View Full Version : Fleshing out Hunter-Gatherer classes for primal campaign setting.

2012-03-04, 03:07 AM
I've wanted to build a new campaign setting for a while set in the first 100-1000 years of reality where the material plane has not yet fully taken form (instead of other planes being separate they flow across the surface of the material in waves, inspiring nomadic tendencies in denizens of all planes). The Gods and Titans have only existed for a short time and immediately came to a disagreement over what the nature of this reality should be and went to war (as they are wont to do), shaping and reshaping each others changes to reality, creating and destroying whole species in a matter of days (like a bunch of 12 year olds fighting over wiki edits of some topic they don't really understand), and just generally being colossal and awesome.

The primary classes are the Hunter and Gatherer.

The hunter is a combination of the fighter/combat-rogue mechanics who is swift and strong and built around stalking/taking down prey, and protecting encampments. They are built for combat success and have limited attack killing-blow attack they can perform that does the HD of their target in damage. They rely on combat skill and pack hunting methods as available gear is rather crude.
They are common and start at level 2.
HD: d12. BAB: High. Saves: Ref, Fort. SP (4+int)*4@1st. Access to Knowledge Nature/Geography/Survival, as well as any skill keyed off of their top 3 attributes.
I pretty much know what I'm doing with these guys as they are straightforward sneaky fighters (free feats mixed with the killing blow and roguish talents), but any suggestions are welcome.

The gatherer tends to stay close to the encampments or act in a supporting role to the hunters. They tend to be more social and have more skill in preparing food, repairing armor, and tending to wounds. In combat they employ methods of appearing less threatening, while hindering or redirecting the targets of the hunters, and providing immediate care to wounds.
They are the most common and start at level 3
HD: d8. BAB: Medium. Saves: Ref, Will. SP: (8+int)*4@1st level. Access to Knowledge Nature, Survival, as well as any skill keyed off their top 4 attributes, +2 more of their choice.
They will have skill bonuses, some ability to use tripping/disabling weapons, the ability to improvise healing paraphernalia, and I'm not sure what else. This is the primary point of outside ideas I'm looking for. If you were to play that role, how would you want it to work.

Arms and armor proficiency will be replaced by role-play training with the items in question, as all equipment is basically simple (hand-carved spears, slings, leather and hide armor) and there's no reason they all wouldn't have access to the same gear. Learning to use equipment isn't going to be nearly as hard as getting it in the first place.

Information provided:
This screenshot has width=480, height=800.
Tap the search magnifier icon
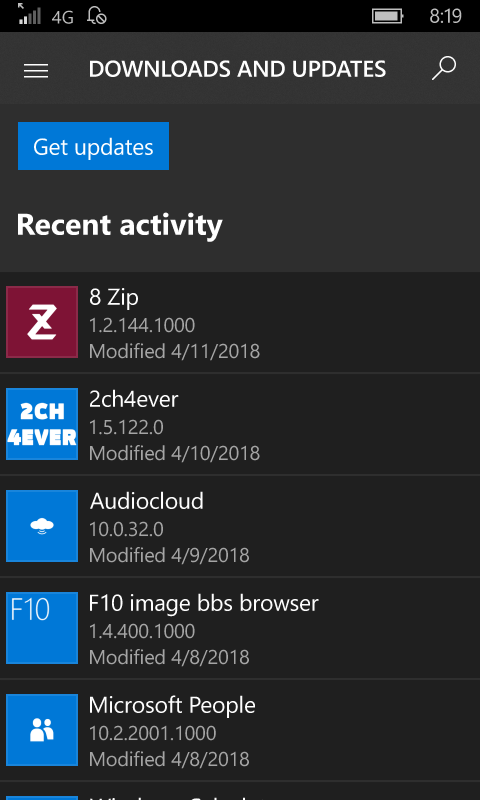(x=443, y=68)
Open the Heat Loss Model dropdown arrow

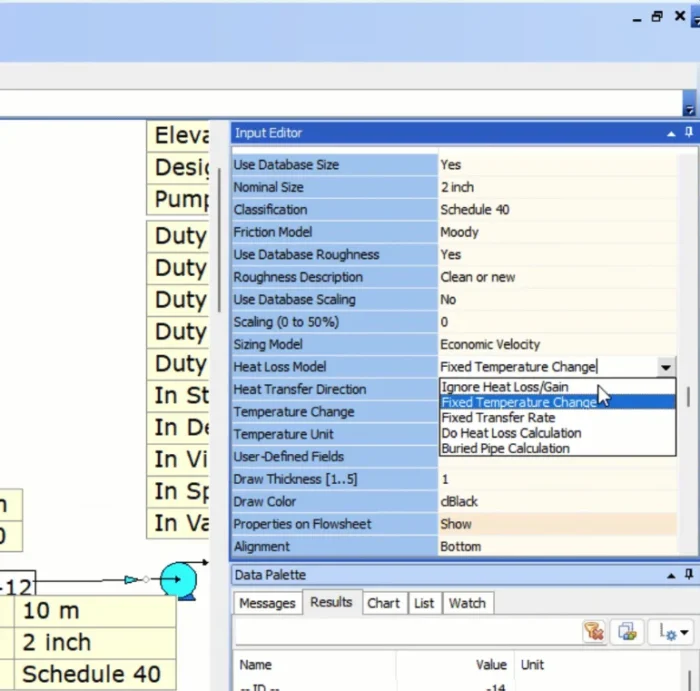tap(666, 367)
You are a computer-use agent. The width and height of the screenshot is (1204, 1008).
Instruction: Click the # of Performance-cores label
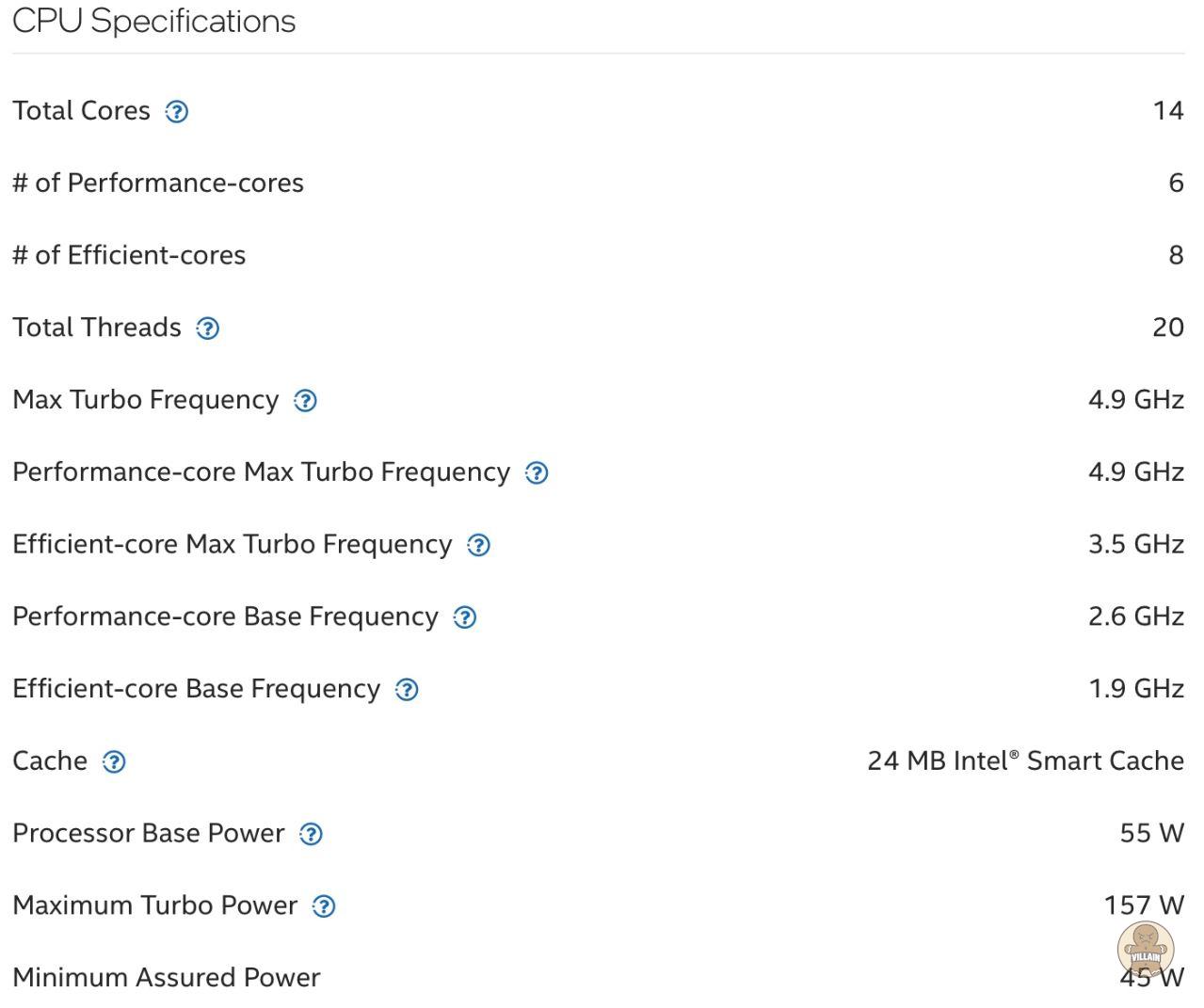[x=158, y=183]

Work request: Reproduce verbatim the stretch of the campaign-setting post above from "The primary classes" through "at level 2.".

Task response:
The primary classes are the Hunter and Gatherer.

The hunter is a combination of the fighter/combat-rogue mechanics who is swift and strong and built around stalking/taking down prey, and protecting encampments. They are built for combat success and have limited attack killing-blow attack they can perform that does the HD of their target in damage. They rely on combat skill and pack hunting methods as available gear is rather crude.
They are common and start at level 2.